KYIV - The Ukrainian Greek-Catholic Church appointed Bishop Mykhail Koltun as the new exarch of the Kyiv-Vyshhorod Exarchate on November 13.

He replaces Bishop Lubomyr Husar, who was bestowed extraordinary powers as auxiliary bishop to the leader of the Greek-Catholic Church, Cardinal Myroslav Ivan Lubachivsky, on October 14 by the Synod of Bishops. Bishop Husar was head of the Kyiv-Vyshhorod Exarchate for little more than six months before being elevated to assist the ailing Archbishop Lubachivsky.

Rome confirmed the new posting of Bishop Koltun, who will temporarily retain his position as leader of the Zboriv Exarchate.

The new bishop of Kyiv-Vyshhorod, who was born on March 28, 1949, has had a dramatic rise through the ranks of the Church. He was installed a bishop in September of 1993, the first bishop consecrated in Ukraine from the time the Church went underground in 1946.

The installation took place at St. George Cathedral in Lviv, the seat of the Ukrainian Greek-Catholic Church, and was concelebrated by Cardinal Lubachivsky and Archbishop Vasyl Sterniuk, as well as Bishop Sofron Dmyterko of the Ivano-Frankivsk Exarchate.

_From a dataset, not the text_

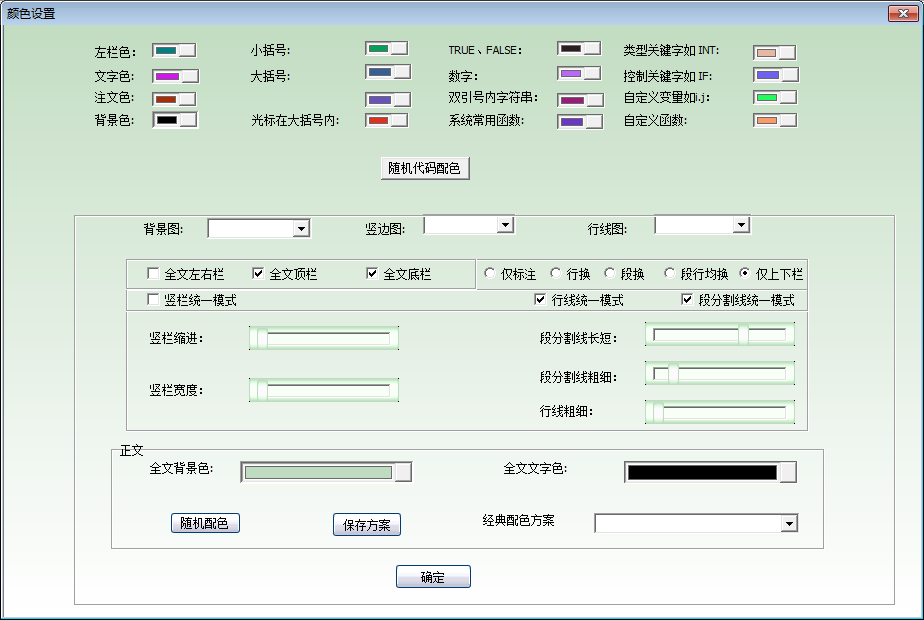Screen dimensions: 924x620
Task: Expand the 经典配色方案 combo box
Action: point(788,523)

Merely 12 years had passed since Archbishop Sterniuk ordained him a priest in 1981. In those years he had also held the title of vicar of the Redemptorist Fathers of Lviv.

With his installation as Kyiv exarch, scheduled for December 22, Bishop Koltun becomes the head of the newest exarchate in Ukraine and the one that one day the Church hopes to make its seat, according to Bishop Husar. Speaking at the November 13 press conference at which Bishop Koltun was announced as the new Kyiv-Vyshhorod leader (although he was not present), Bishop Husar said it is only natural that Kyiv, the capital of Ukraine and center of Ukrainian Christianity, eventually become the seat of the Greek-Catholic Church.

In other remarks, he said that scheduled celebrations of the 400th anniversary of the Brest Union in Kyiv had been canceled because the Church had not received permission from the Ukrainian government. He made no comment as to why the government refused the Church's request to hold celebrations at the Kyiv Opera House.